Actually, what scares me about this is the probability that the Win32
port will break other platforms.  The changes look to be invasive enough
to create a nontrivial risk of that.

For comparison, look at the CVS history of the recent efforts to support
IPv6 connections.  Those patches have broken both IPv4 and Unix-socket
connections at different times, and are still a source of ongoing build
problems on some platforms, plus who-knows-what problems yet to be found
on platforms that aren't used by the bleeding-edge-CVS folk.  I predict
that the tweaks needed to support Windows' lack of a fork() primitive
will be far worse.

BTW, I would not approve of a response along the lines of "can't you
#ifdef to the point that there are no code changes in the Unix builds?"

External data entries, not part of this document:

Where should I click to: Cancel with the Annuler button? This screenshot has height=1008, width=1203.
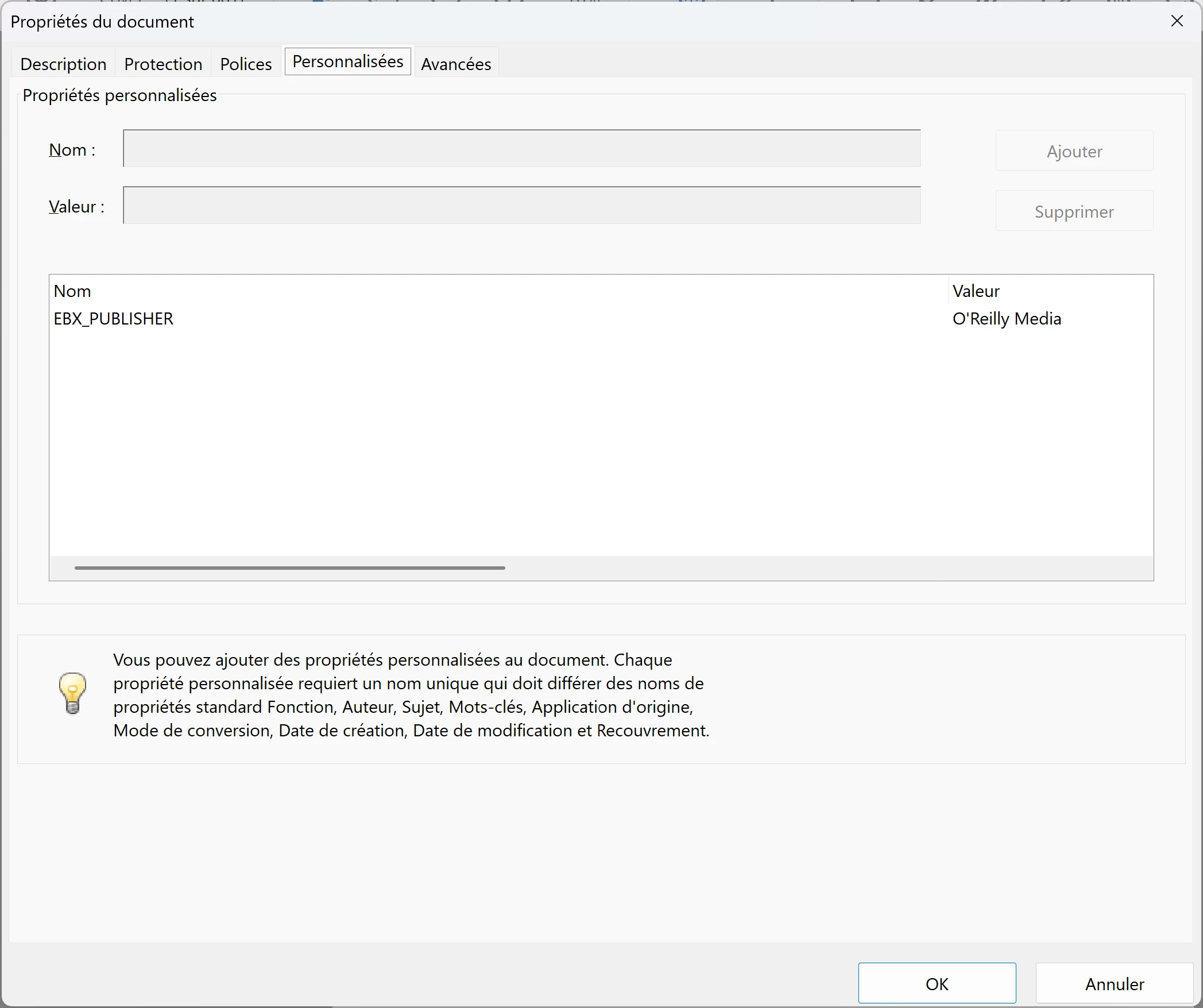point(1114,984)
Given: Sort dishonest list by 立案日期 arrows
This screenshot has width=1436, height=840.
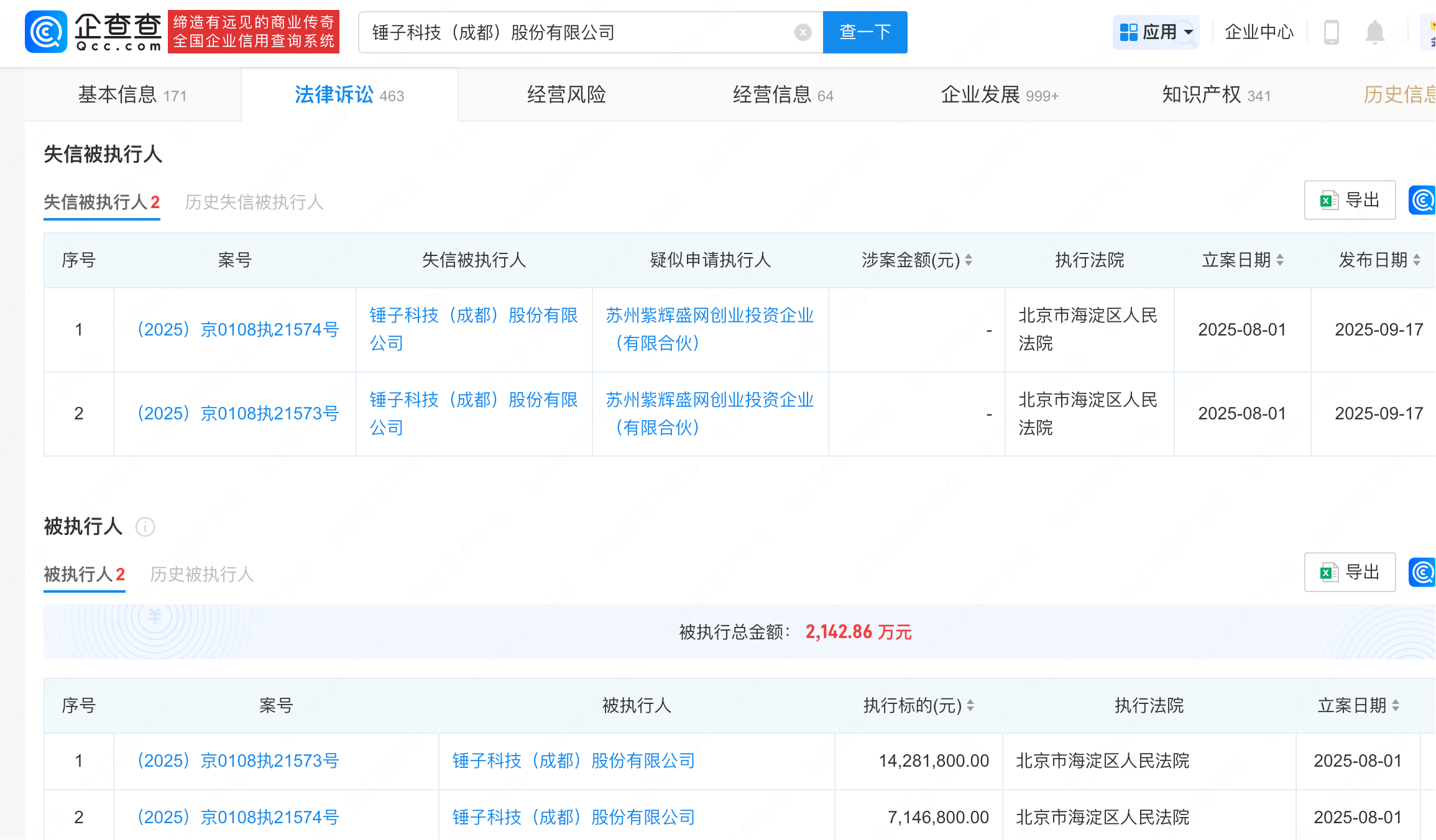Looking at the screenshot, I should click(x=1280, y=260).
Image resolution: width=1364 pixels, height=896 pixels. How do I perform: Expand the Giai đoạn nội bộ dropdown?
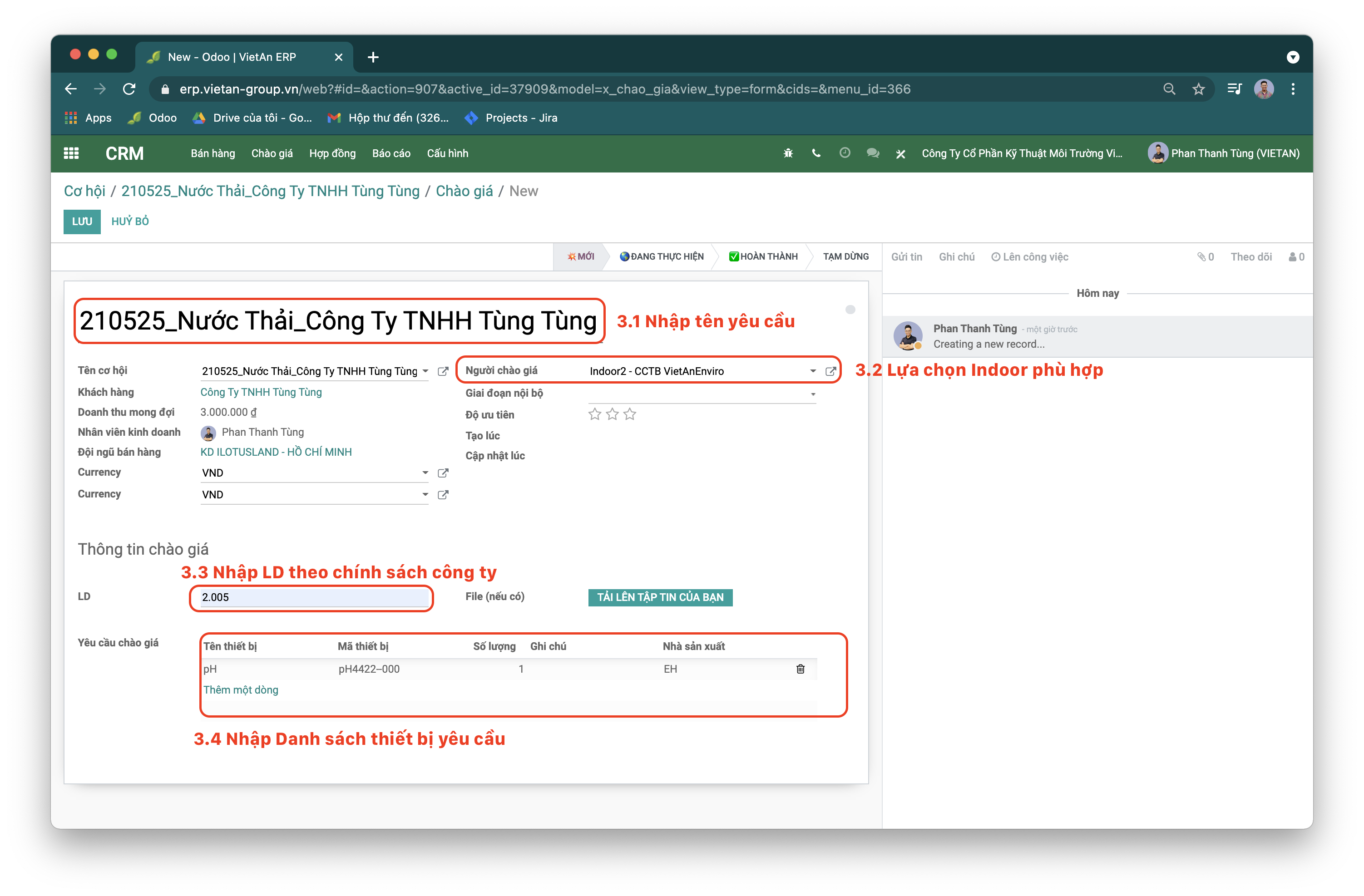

No you can't, unless you want to end up with an unmaintainable mess 
of #ifdef spaghetti.  The thing that makes this hard is the tradeoff
between making the code readable and maintainable (which requires
sharing as much code as possible across platforms) vs isolating
platform-specific considerations.  Programming at this level is not
a science but an art form, and it's very hard to get it right the first
time --- especially when none of us have access to all the platforms
that the code must ultimately work on.